_Task to complete_: The answer must consist solely of the lines from the line with "1024x543 pixels. At" to the final line of the data below, reproduced exactly, pictures omitted.

(Task data)

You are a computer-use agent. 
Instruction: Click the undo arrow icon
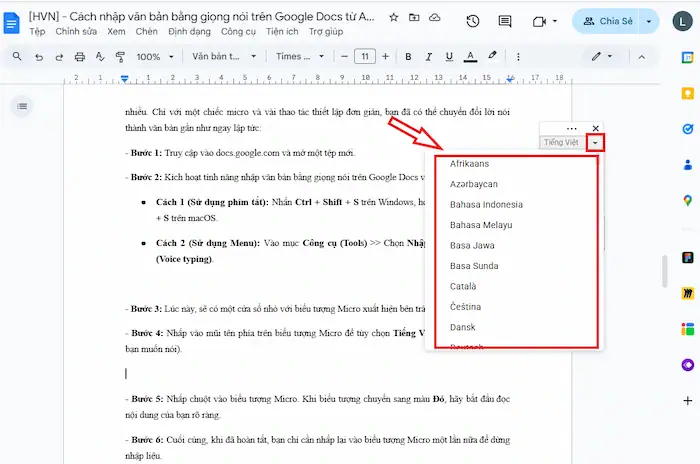tap(39, 57)
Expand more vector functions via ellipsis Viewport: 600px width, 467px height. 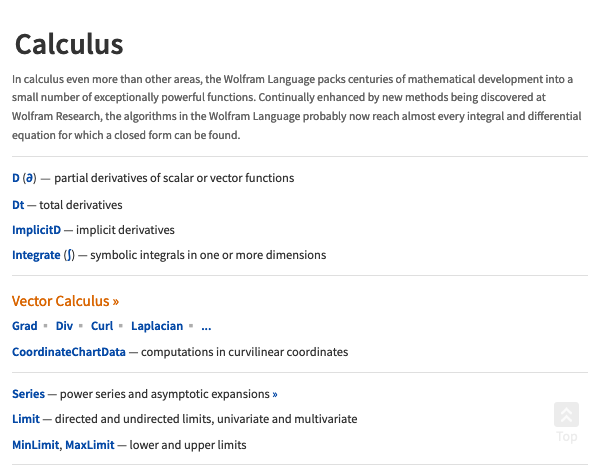[x=206, y=327]
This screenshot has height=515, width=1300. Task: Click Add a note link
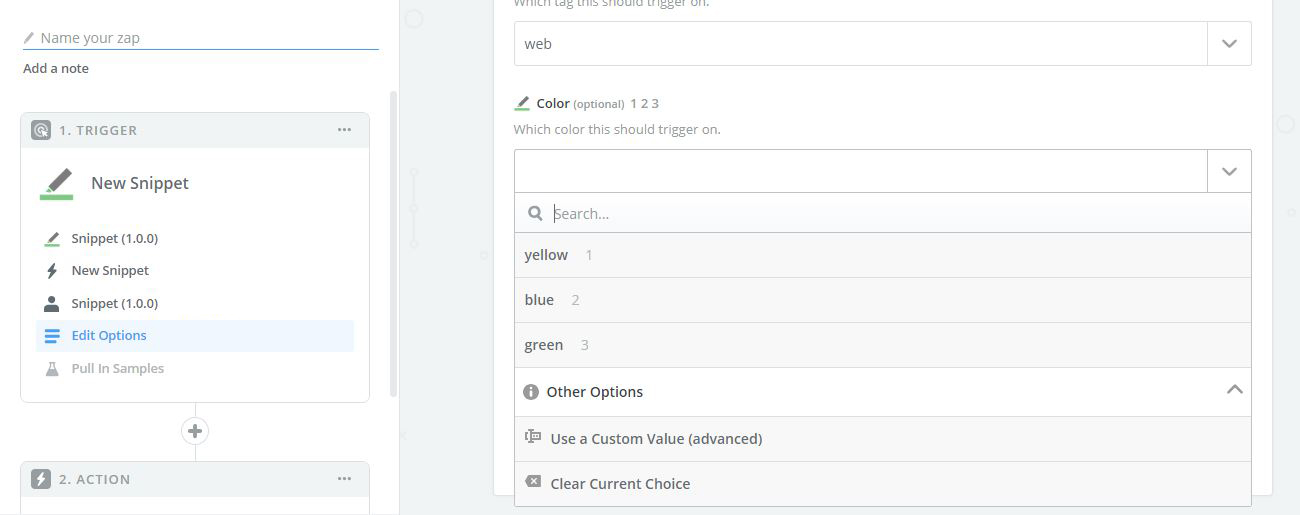pos(56,69)
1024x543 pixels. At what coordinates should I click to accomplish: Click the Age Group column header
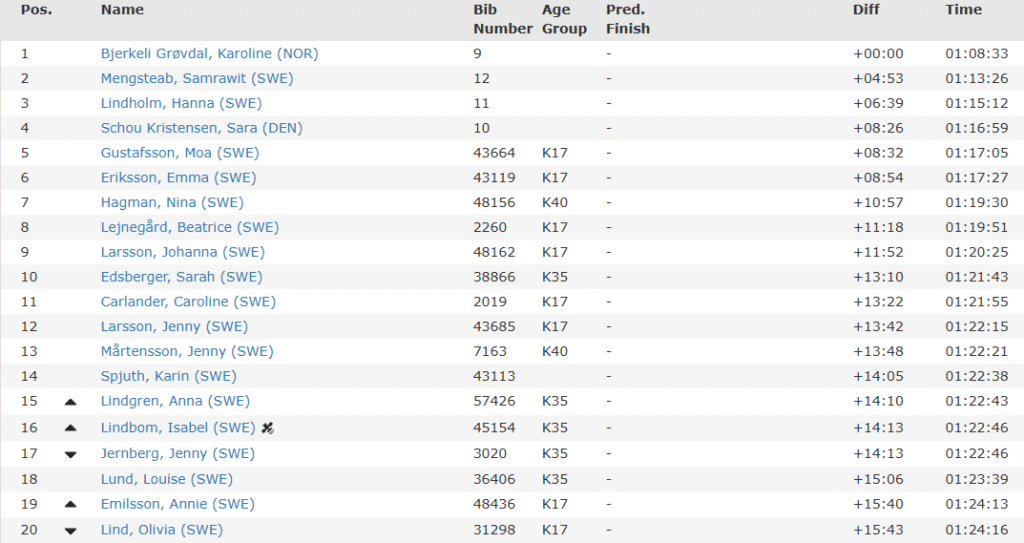[564, 19]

(End Task data)

_Response below_:
1024x543 pixels. At what coordinates should I click to accomplish: Click the Age Group column header
[564, 19]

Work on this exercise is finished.